PROBLEM DETAILS
Copy every line of the material below word for word, leaving out the pictures.

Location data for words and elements
------------------------
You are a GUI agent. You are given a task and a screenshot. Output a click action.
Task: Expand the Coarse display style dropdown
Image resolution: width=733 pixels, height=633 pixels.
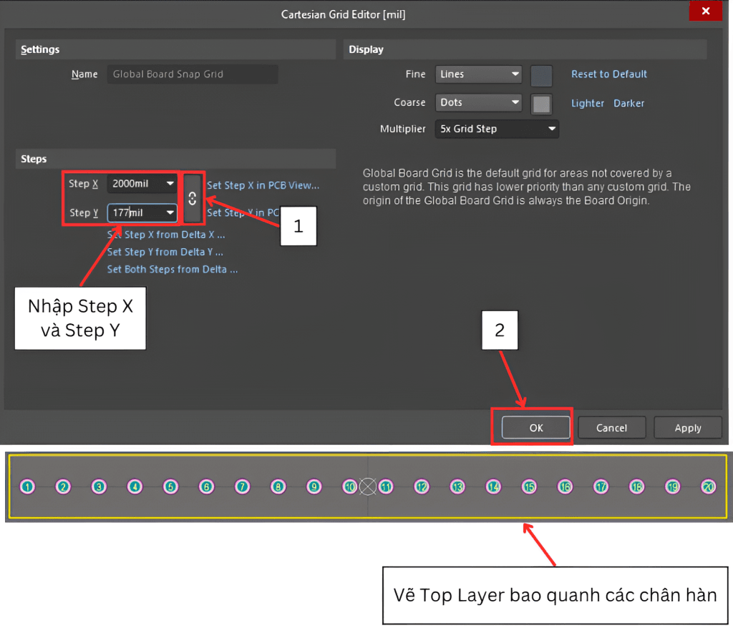click(x=515, y=103)
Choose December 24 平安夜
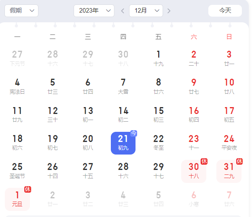The image size is (252, 217). [229, 143]
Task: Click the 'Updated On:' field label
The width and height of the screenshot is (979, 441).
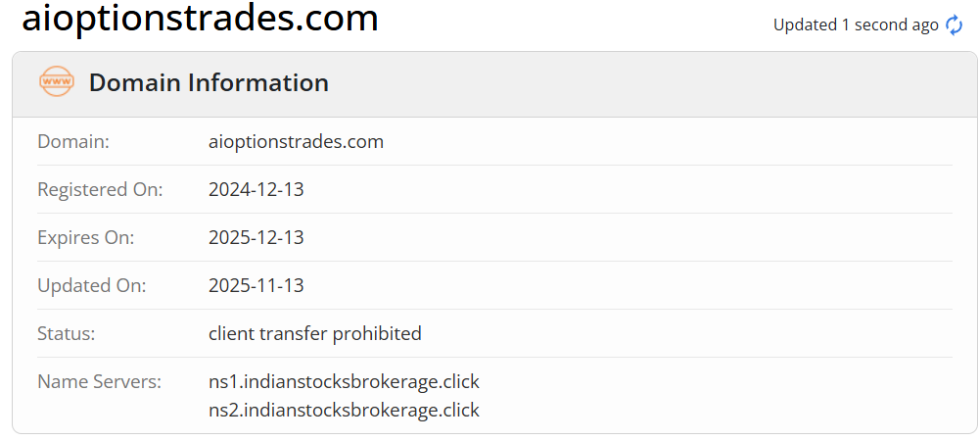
------------------------
SOLUTION
You are a GUI agent. You are given a task and a screenshot. Output a click action.
Task: Expand the Coarse display style dropdown
Image resolution: width=733 pixels, height=633 pixels.
click(x=515, y=103)
Choose December 24 平安夜
The image size is (252, 217). [229, 143]
Task: Click the 'Updated On:' field label
The width and height of the screenshot is (979, 441).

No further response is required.